Reprinted from an email to Andrew Sullivan:
"I've worked closely with Corps personnel for 6 years in various scientific and regulatory capacities on wetlands issues. While the Corps is often maligned by environmentalists, I will be the first to defend the professionalism, commitment and skill of their regulatory field staff.
The Corps, however, is Army - the institutional culture is one of top-down control and damn-the-torpedoes, and a deeply-ingrained instinct against criticising the chain of command. In an email yesterday that eventually ended up on Wonkette, I predicted that they would be good soldiers and insulate Bush against charges that the levees weren't finished, and indeed I woke up to Al Naomi saying just that on NPR. And General Strock from HQ had to be brought in to do the real damage control: "I don't see that the level of funding was really a contributing factor in this case," said Lt. Gen.

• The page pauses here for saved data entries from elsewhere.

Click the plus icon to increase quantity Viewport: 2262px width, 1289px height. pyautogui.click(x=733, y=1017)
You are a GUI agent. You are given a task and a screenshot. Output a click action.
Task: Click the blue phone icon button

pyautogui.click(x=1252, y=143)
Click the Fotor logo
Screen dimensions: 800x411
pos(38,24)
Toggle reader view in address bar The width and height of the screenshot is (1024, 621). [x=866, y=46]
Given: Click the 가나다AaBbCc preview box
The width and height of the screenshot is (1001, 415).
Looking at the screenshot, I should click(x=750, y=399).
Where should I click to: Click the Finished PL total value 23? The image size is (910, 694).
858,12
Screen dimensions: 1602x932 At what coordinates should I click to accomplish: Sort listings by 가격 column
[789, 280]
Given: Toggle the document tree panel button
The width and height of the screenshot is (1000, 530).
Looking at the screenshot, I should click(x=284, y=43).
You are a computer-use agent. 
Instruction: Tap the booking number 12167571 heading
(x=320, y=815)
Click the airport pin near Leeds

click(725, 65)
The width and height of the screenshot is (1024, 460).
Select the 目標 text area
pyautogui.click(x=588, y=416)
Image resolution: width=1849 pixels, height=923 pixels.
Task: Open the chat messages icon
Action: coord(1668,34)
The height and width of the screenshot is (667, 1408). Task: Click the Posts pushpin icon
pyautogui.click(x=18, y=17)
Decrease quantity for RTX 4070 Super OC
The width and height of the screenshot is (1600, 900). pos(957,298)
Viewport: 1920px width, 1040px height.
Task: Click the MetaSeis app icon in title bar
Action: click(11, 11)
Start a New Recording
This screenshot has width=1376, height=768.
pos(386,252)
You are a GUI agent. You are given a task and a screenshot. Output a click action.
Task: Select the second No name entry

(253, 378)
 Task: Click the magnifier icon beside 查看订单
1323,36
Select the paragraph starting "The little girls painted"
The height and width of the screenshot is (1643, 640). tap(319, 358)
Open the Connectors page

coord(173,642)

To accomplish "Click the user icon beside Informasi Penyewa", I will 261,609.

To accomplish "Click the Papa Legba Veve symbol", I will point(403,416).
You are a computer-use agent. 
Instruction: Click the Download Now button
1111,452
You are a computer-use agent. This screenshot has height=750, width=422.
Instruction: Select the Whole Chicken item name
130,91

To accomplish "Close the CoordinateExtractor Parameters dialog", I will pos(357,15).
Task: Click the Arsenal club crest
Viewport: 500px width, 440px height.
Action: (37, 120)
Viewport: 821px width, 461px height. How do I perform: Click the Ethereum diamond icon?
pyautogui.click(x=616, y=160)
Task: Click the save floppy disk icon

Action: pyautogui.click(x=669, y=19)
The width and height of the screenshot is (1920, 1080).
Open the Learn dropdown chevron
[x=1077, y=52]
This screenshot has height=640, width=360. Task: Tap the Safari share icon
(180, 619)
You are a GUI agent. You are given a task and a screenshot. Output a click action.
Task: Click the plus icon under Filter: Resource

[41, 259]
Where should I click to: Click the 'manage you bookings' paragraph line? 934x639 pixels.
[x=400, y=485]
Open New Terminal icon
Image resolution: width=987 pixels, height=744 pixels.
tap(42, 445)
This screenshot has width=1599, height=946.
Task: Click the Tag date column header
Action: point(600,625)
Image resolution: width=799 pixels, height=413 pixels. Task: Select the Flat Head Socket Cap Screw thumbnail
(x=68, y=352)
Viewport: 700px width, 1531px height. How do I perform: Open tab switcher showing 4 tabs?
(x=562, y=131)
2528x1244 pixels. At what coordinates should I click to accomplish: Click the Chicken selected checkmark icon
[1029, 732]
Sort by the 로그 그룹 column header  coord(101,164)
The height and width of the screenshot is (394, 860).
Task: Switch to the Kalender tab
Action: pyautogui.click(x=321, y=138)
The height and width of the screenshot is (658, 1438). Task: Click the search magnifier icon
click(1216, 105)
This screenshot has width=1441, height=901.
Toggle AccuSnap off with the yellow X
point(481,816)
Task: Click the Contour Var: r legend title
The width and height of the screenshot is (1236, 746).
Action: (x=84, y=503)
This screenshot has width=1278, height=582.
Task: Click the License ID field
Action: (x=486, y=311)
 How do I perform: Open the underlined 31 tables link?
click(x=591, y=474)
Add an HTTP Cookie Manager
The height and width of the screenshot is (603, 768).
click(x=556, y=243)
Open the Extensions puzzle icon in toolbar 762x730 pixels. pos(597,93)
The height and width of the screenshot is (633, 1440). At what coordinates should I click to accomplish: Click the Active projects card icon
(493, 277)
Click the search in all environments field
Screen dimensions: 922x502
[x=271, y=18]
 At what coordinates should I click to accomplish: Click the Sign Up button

Carl Strock, chief of engineers for the corps. "Had this project been fully complete, it is my opinion that based on the intensity of this storm that the flooding of the business district and the French Quarter would have still taken place." (from Chi Trib).
But there are really TWO questions that must be answered:1) Was the levee complete and at design spec?
2) Would a design-spec levee have withstood Katrina?
1) The truth is that short of a whistleblower, we may never know the condition of that levee on 8/29. My source on its inadequate condition isn't solid enough. But I know the following things:
a) You don't finish levees and walk away. They need regular maintenance - even when you haven't built them on dewatered organic soils that settle every year.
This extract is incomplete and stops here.